(TEXT SHOWN begins)

Clinical and molecular characteristics of pvl-positive MRSA strains. (A), infection patterns caused by pvl-positive and pvl-negative MRSA strains. (B), ST distribution of pvl-positive MRSA strains.

Discussion

This study was the second to conduct national multicenter epidemiological monitoring of S. aureus for SSTIs in pediatrics since the surveillance network was established in China in 2009. The epidemiological trends of SSTIs in 22 tertiary children’s hospitals in seven geographical regions of mainland China were investigated. Compared with the study conducted 10 years ago, we presented four major findings: 1) the resistance profiles of S. aureus isolates had changed considerably; 2) the prevalence of CA-MRSA and its pvl-positive strains, increased significantly; 3) the proportion of deep infections increased significantly; and 4) ST121-V was the dominant clone, with the percentage increased.

In this study, MRSA accounted for 14.79%, significantly higher than in 2009-2011 (2.58%). It was reported that antimicrobial agents should be chosen to target MRSA and MSSA if MRSA accounts for >10% of S. aureus among SSTIs (David and Daum, 2017). Either clindamycin or TRISUL was recommended because of the low cost and activity against community-associated MRSA and MSSA strains of each of these drugs (Williams et al., 2011). According to previous studies, one of these antimicrobials should be used in addition to incision and drainage for a skin infection (Miller et al., 2015; Daum et al., 2017). In this study, we identified a low resistance rate of S. aureus to TRISUL (0.4%–2%). The long-term use of TRISUL remains a suitable option for treating complex hyperimmunoglobulin E syndrome and chronic granulomatous disease (Hashemi et al., 2017). Clindamycin was reported to be effective at treating infections caused by susceptible CA-MRSA isolates (Miller et al., 2015). However, in this study, though significantly decreased compared with that in 2009-2011, the resistance rate of clindamycin was still higher than 50%, indicating that it is not a good choice for treating SSTIs in children in China.

(TEXT SHOWN ends)
(DATA SECTION begins)

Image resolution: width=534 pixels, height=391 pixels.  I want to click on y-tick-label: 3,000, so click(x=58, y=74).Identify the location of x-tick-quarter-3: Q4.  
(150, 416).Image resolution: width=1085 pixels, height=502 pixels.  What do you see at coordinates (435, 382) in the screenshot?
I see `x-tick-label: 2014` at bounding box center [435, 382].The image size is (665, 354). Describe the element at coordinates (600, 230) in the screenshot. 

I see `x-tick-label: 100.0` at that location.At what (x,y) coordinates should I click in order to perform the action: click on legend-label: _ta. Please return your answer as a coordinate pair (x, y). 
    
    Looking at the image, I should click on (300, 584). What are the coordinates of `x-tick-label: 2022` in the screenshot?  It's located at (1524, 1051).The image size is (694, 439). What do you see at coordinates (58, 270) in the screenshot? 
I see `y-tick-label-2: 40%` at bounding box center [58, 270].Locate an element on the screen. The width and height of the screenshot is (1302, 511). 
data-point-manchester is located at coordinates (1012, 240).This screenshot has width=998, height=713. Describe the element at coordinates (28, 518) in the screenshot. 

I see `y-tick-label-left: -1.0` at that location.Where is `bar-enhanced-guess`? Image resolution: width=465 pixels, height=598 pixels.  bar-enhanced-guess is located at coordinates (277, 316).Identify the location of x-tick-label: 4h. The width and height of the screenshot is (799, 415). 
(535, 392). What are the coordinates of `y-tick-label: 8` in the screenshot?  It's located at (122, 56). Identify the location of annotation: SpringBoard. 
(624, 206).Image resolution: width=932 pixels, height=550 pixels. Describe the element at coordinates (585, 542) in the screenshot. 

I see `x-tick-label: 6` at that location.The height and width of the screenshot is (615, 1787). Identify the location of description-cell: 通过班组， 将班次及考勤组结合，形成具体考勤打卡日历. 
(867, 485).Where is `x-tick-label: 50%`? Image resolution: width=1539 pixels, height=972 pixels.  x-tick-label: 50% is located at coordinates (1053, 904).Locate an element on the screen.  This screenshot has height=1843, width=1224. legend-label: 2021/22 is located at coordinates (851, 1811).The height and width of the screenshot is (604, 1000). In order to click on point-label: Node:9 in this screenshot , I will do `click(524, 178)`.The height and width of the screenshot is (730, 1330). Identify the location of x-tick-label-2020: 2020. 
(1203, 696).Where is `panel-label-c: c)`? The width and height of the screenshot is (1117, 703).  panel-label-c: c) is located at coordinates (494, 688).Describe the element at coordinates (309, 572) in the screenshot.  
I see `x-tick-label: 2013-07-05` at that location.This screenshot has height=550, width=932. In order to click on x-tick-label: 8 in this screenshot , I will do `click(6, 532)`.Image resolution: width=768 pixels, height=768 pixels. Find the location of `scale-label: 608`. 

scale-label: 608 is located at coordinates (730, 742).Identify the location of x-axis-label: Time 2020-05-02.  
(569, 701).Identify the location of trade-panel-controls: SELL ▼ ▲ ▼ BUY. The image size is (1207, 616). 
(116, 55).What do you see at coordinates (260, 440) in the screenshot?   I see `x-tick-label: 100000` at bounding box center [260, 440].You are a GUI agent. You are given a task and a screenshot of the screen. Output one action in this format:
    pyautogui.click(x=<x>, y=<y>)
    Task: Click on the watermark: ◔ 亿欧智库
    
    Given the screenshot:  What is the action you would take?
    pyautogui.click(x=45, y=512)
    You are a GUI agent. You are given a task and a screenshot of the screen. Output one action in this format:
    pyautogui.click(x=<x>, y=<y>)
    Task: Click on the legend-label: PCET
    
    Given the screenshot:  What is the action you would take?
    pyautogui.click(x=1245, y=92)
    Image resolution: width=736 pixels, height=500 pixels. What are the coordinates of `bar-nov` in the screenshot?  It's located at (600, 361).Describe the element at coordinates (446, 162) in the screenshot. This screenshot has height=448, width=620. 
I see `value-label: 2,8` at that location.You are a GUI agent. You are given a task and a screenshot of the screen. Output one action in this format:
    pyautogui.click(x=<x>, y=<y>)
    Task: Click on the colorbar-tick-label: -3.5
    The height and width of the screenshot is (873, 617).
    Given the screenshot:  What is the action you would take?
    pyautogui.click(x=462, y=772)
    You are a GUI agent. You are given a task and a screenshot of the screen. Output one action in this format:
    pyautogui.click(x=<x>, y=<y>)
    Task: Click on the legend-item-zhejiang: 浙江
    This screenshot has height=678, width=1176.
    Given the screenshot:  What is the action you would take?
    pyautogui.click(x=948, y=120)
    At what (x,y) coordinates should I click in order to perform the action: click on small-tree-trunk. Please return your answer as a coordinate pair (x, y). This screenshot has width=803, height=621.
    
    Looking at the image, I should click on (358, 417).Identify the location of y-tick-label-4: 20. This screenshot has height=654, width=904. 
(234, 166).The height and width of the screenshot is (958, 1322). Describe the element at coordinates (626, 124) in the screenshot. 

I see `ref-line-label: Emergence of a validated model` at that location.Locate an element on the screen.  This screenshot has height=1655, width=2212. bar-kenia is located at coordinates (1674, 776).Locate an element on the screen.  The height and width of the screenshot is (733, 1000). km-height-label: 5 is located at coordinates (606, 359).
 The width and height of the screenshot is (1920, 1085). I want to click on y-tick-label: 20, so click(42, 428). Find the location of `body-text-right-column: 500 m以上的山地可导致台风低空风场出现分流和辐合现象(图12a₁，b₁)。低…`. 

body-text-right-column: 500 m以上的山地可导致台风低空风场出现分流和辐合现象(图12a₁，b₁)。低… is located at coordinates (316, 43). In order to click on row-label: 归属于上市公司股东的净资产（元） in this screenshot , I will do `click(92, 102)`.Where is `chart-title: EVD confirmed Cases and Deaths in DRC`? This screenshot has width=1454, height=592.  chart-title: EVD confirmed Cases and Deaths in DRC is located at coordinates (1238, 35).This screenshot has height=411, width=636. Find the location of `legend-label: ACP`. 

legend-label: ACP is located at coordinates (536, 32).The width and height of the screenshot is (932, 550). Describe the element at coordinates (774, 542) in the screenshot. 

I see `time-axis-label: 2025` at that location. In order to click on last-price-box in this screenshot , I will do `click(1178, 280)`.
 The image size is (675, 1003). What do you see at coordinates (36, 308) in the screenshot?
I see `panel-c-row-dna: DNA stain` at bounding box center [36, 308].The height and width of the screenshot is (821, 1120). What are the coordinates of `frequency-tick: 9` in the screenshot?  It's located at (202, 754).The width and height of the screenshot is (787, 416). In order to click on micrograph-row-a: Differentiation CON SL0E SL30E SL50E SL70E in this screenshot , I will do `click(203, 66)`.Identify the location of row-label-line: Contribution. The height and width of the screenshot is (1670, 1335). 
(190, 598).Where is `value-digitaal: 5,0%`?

(DATA SECTION ends)

EXERCISE INSTRUCTIONS:
Return verbatim the stretch of the pediatric S. aureus skin infection text above, from "This study was" through "the percentage increased.".

EXERCISE SOLUTION:
This study was the second to conduct national multicenter epidemiological monitoring of S. aureus for SSTIs in pediatrics since the surveillance network was established in China in 2009. The epidemiological trends of SSTIs in 22 tertiary children’s hospitals in seven geographical regions of mainland China were investigated. Compared with the study conducted 10 years ago, we presented four major findings: 1) the resistance profiles of S. aureus isolates had changed considerably; 2) the prevalence of CA-MRSA and its pvl-positive strains, increased significantly; 3) the proportion of deep infections increased significantly; and 4) ST121-V was the dominant clone, with the percentage increased.